# [WORK INSTRUCTION]
Answer these from the report on the Dutch spammer below:
1. Which website were British Airways' computers used to advertise?
2. What group bought Cyber Angels after Bevelander dropped it?
3. In what year did Bevelander Internet Services go bankrupt?

Dutch Porn Spammer, Spam Gang Host, Falling: Reports

Martijn Bevelander began as a 17-year-old Internet wunderkind and may end up as a fallen angel. That's in the wake of the BBC exposing him as a mass spammer (porn and otherwise) who hosted among others a South American "spam gang" that may have used the Sobig virus series to hijack a major corporate computer network to spam for a Website promoting Russian brides. 

Bevelander's apparent fall began when a number of Dutch Internet companies and American spam fighters spotted a rise in spam from the so-called Low Countries, as the London Register, and traced it to Superzonda, a South American group "which may have used the Sobig virus to install open proxies on end-users machines, (and) hijacked British Airways' computers without its knowledge to advertise a Website called beautifulwomentodate.com." 

Bevelander also owned Cyber Angels, an Amsterdam company considered a particularly relentless spam operation, but dropped it within days of BBC Radio 4 exposing his activities July 1. Bevelander reportedly dropped Cyber Angels to cover his trail, and within an hour of that, according to various reports, Dutch spam-fighting group Spamvrij.nl bought it. They use it to catch and bury any remaining spam-related communications to or from Bevelander and his former partners, but they also publish numerous information reports about Bevelander's activities.

"Cyberangels (were) major spammers and spam facilitators," the new owners said on the newly revised Website, estimating Superzonda responsible for about 20-30 million spam messages a day and alluding to Bevelander's apparent history as a domain hijacker. 

"When the first big story about possible connections between Bevelander and Cyberangels was published, things speeded up fast," Spamvrij.nl says. "Bevelander denied most and admitted some, then later on, he denied everything. Currently, he claims that he merely registered cyberangels.nl and .be when he was a domain hijacker…Meanwhile, several other Dutch ISPs have decided to no longer peer with Bevelander's Megaprovider." 

Bevelander's original company, Bevelander Internet Services, went bankrupt in 2002. Various networking partners in the Netherlands and elsewhere have been reported dropping away from Bevelander and his business entities at an accelerating pace since the BBC expose, all but crippling Megaprovider's ability to function as an ISP. 

Bevelander also reportedly teamed up with "Married But Lonely" American spammer Brian Westby, bagged earlier this year for a mass spam campaign involving bland subject lines and fake return e-mail addresses, not to mention dead reply or opt-out links, in a months-long stream of porn spam. Westby was said to be on the board of directors of a Bevelander concern, MAPS, which the Register said had nothing to do with a spam-fighting group of the same name. Westby left the group two months ago, the paper added.

# [DATASET EXCERPTS]

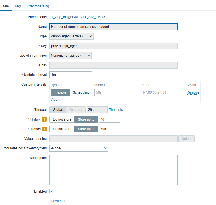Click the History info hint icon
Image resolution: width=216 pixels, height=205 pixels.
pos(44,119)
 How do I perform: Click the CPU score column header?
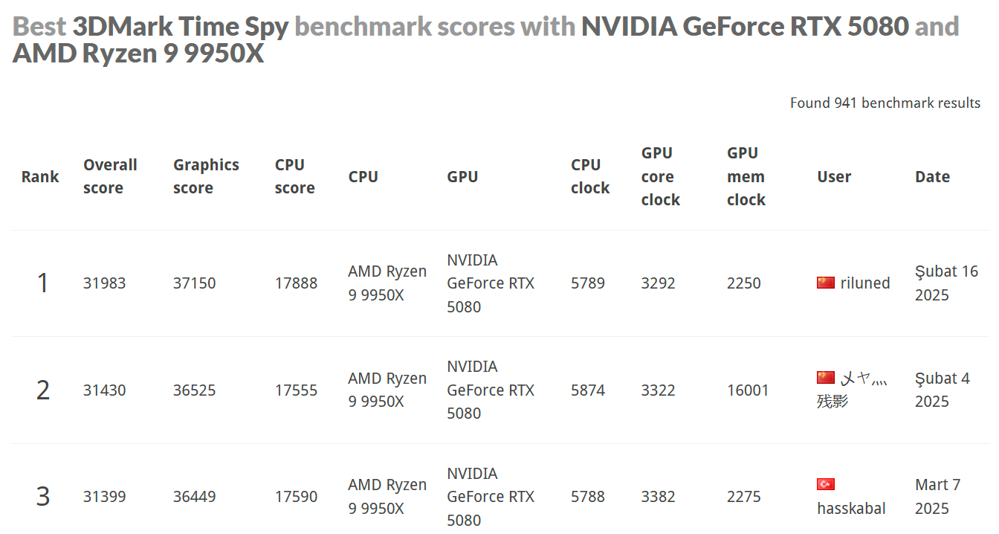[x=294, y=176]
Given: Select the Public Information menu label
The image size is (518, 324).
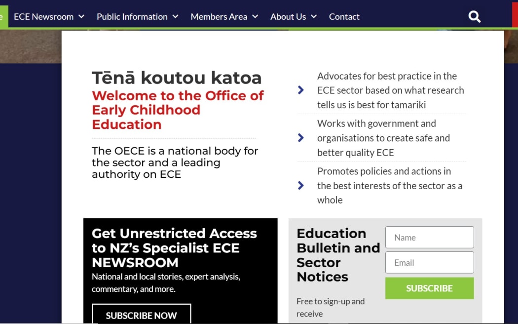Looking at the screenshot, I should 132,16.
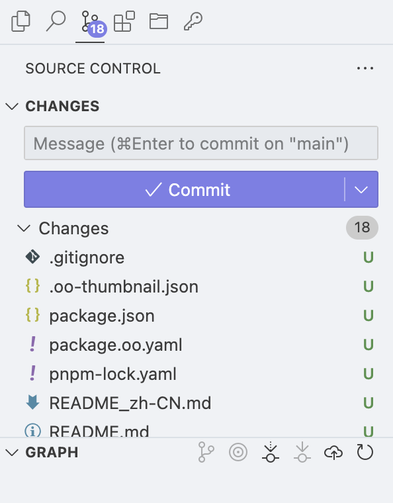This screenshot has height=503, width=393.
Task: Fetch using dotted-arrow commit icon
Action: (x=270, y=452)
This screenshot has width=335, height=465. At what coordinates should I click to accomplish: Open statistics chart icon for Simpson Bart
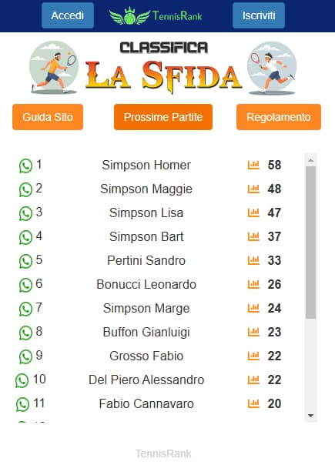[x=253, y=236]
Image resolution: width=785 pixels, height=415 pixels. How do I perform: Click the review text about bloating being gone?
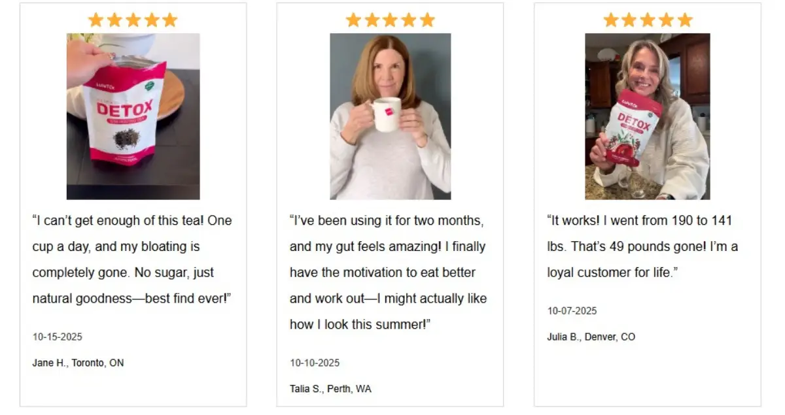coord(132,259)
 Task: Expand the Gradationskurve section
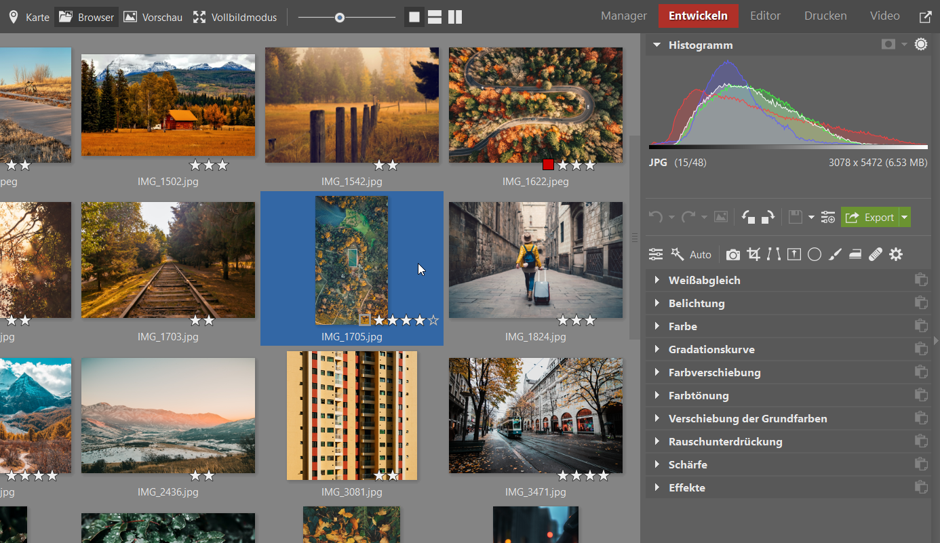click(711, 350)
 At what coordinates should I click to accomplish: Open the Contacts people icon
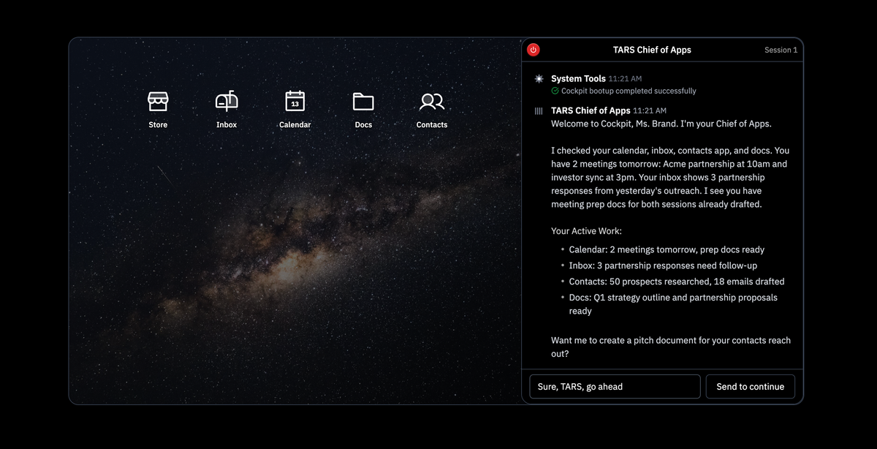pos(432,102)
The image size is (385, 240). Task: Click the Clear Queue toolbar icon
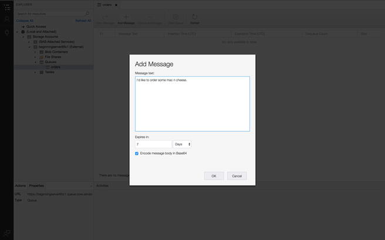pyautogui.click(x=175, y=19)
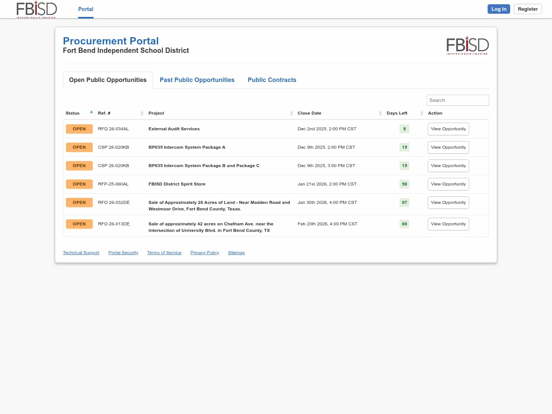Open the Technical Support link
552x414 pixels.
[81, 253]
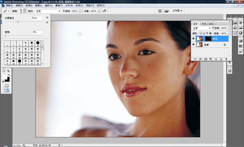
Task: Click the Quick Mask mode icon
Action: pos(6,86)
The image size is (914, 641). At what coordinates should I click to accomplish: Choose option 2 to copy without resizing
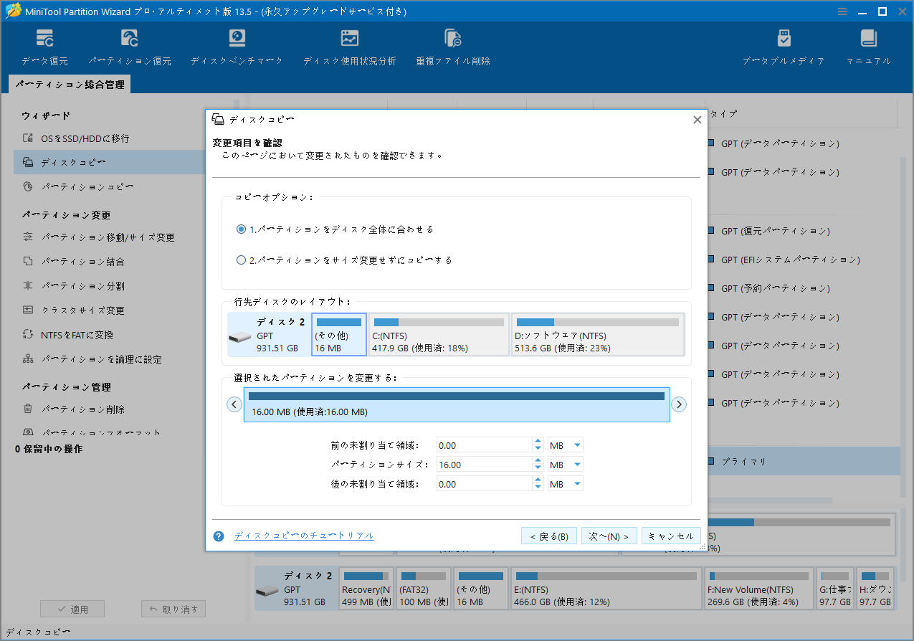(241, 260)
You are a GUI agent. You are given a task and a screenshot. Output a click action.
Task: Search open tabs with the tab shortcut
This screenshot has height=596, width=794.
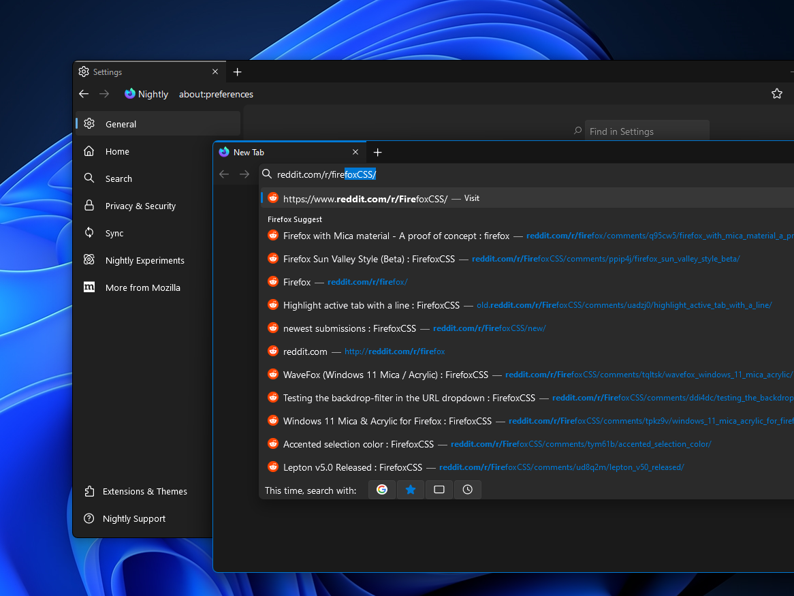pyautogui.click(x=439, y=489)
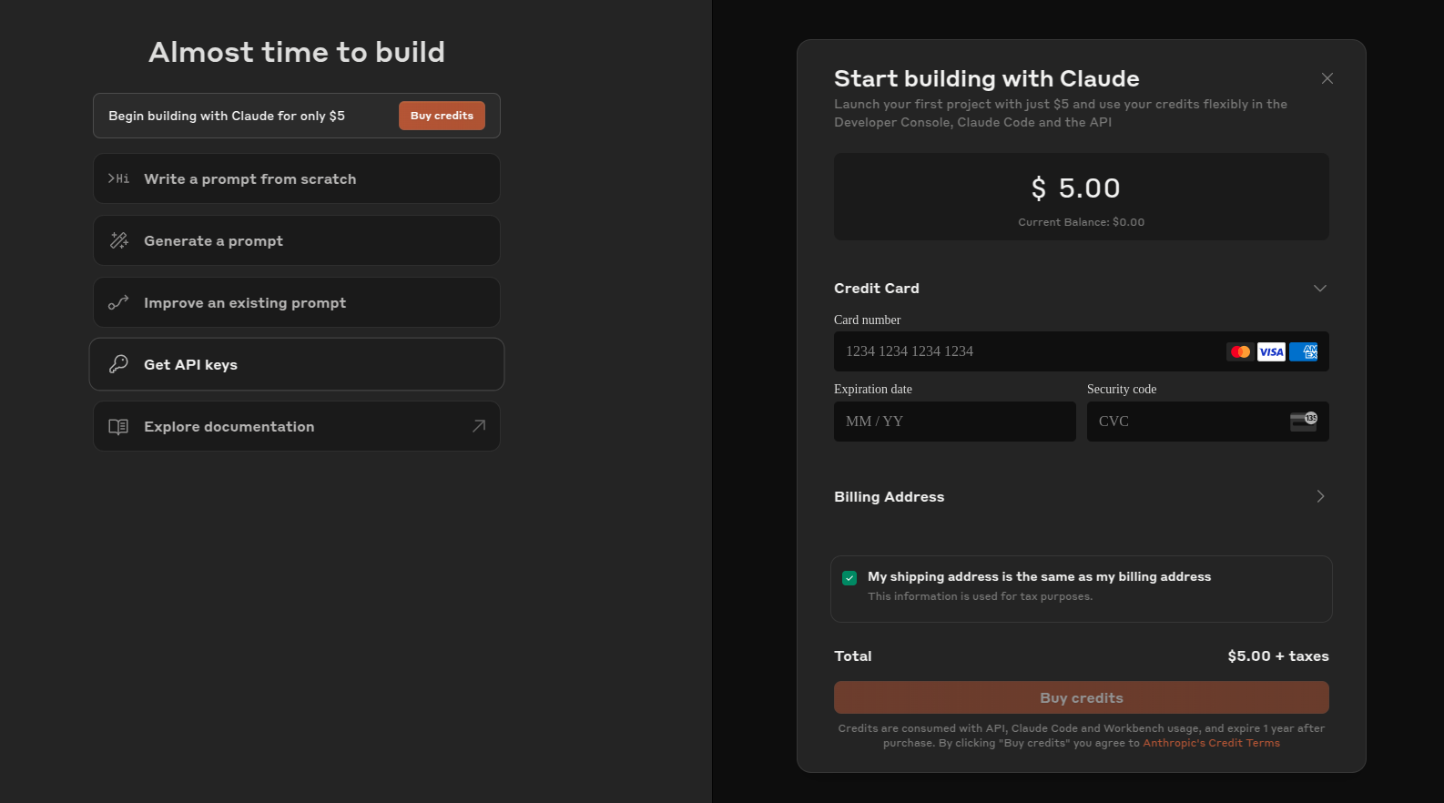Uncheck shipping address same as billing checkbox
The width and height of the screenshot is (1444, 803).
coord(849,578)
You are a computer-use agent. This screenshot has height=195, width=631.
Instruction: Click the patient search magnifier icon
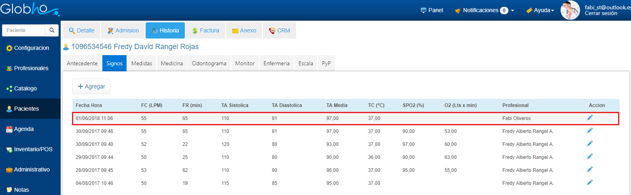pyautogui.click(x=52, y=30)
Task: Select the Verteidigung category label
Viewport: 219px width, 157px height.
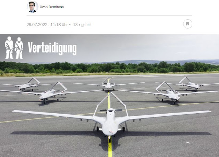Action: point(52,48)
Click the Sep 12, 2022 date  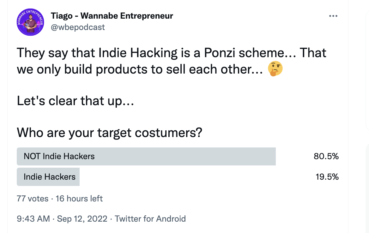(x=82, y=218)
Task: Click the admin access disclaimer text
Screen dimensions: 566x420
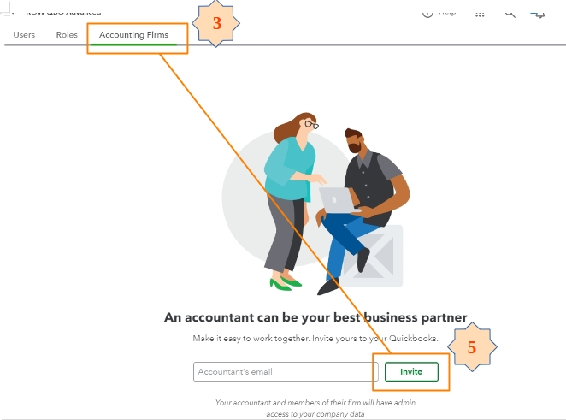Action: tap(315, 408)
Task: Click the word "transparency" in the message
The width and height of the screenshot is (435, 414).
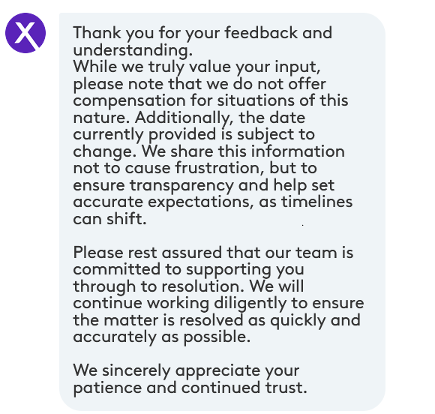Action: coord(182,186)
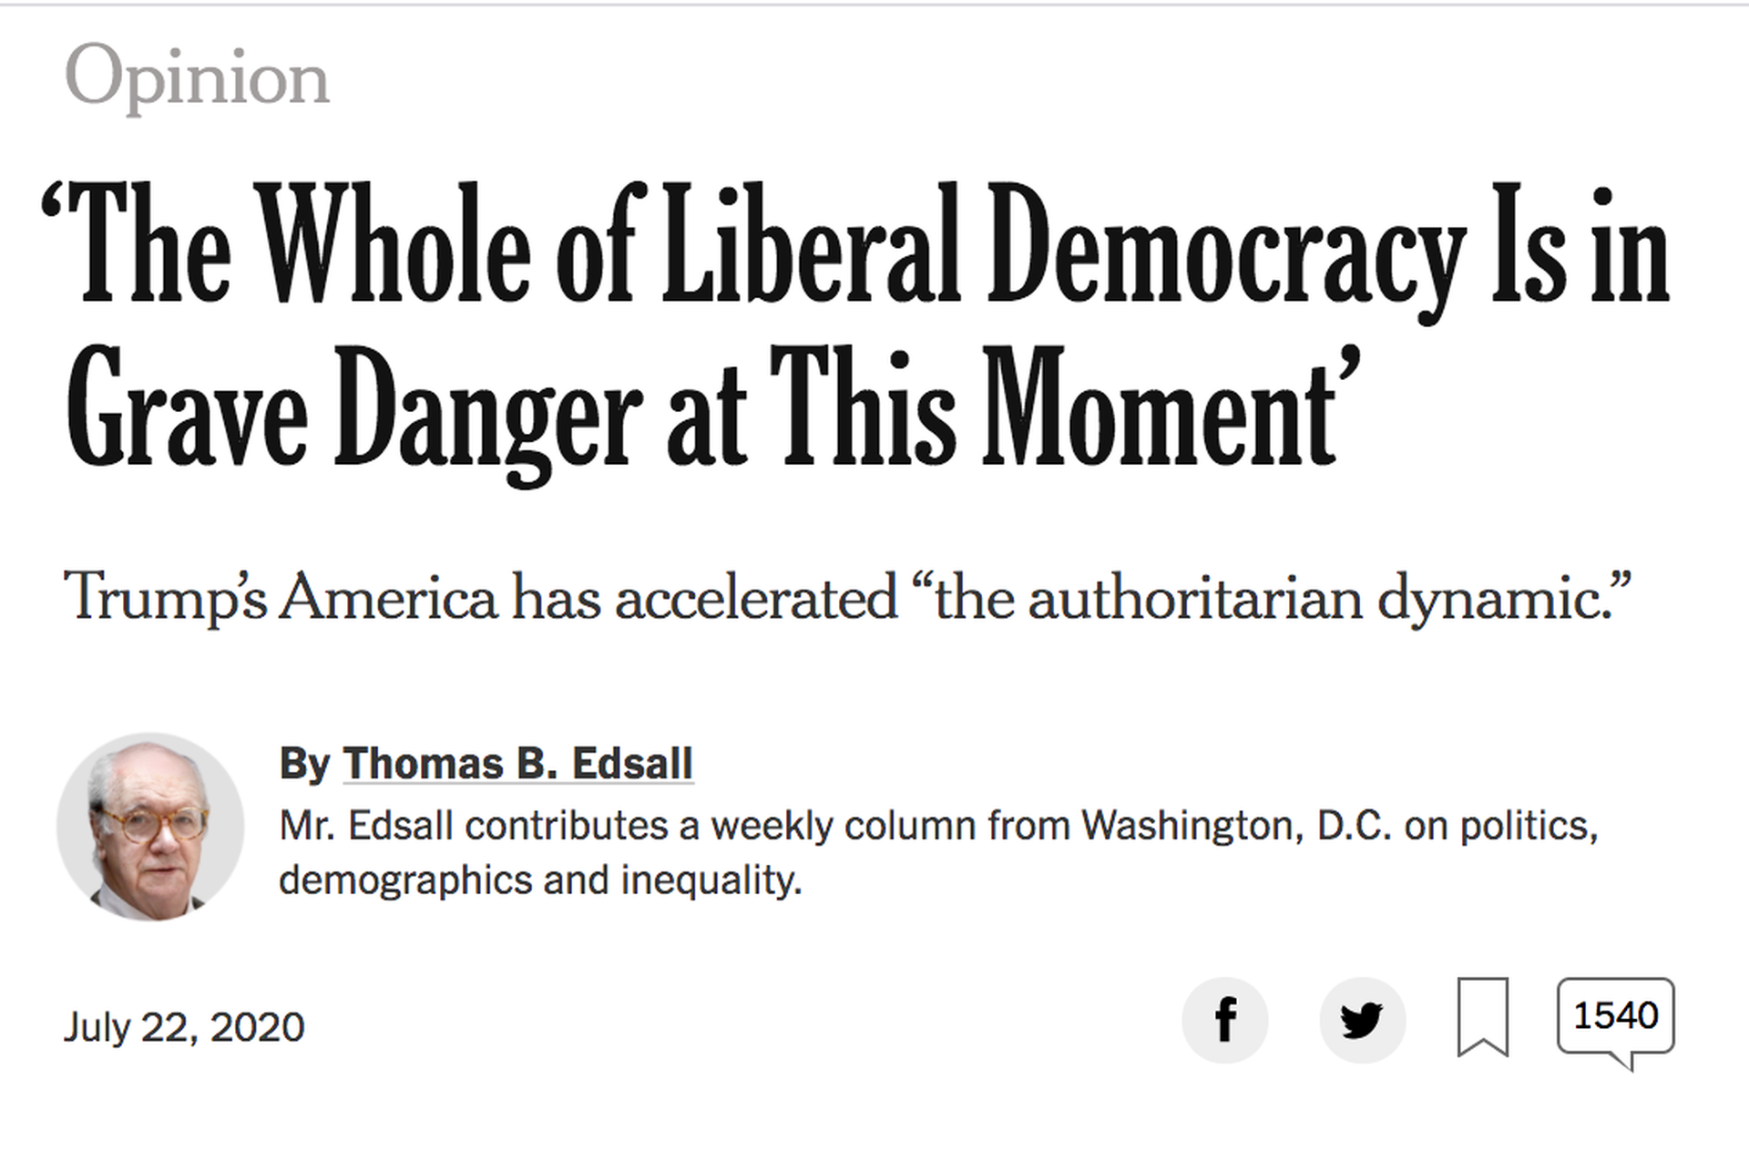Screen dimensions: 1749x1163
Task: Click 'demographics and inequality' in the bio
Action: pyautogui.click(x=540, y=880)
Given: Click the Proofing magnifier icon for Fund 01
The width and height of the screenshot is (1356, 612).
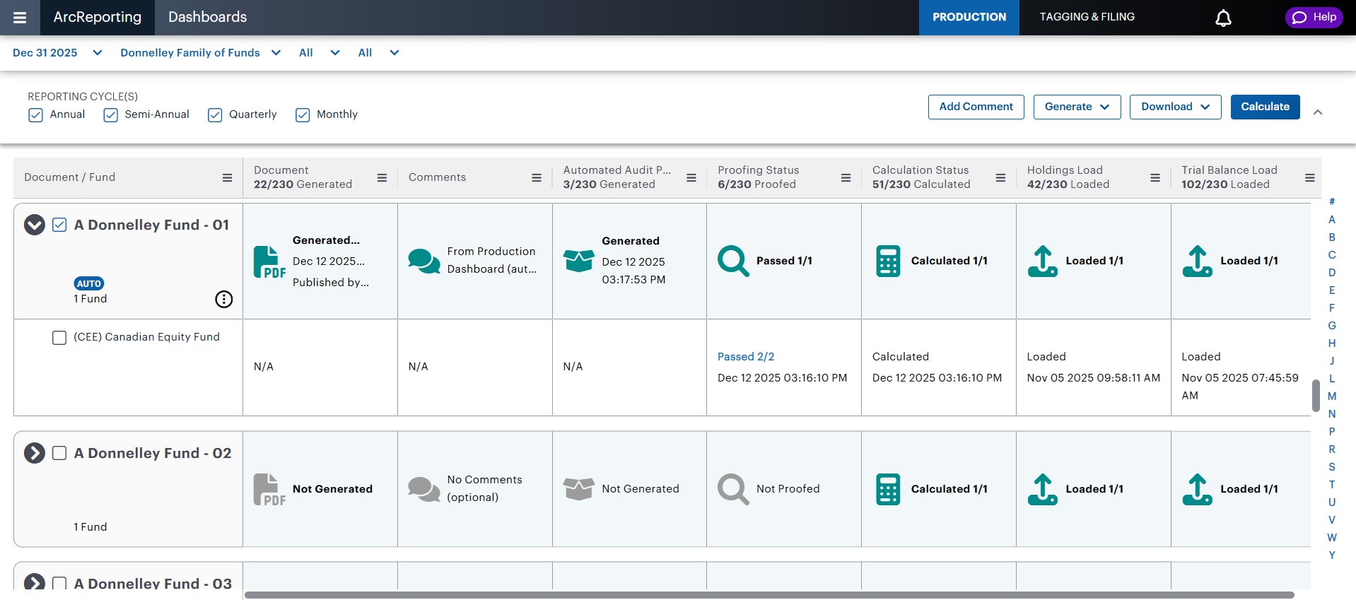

# [WRITTEN REPLY]
1. beautifulwomentodate.com
2. Spamvrij.nl
3. 2002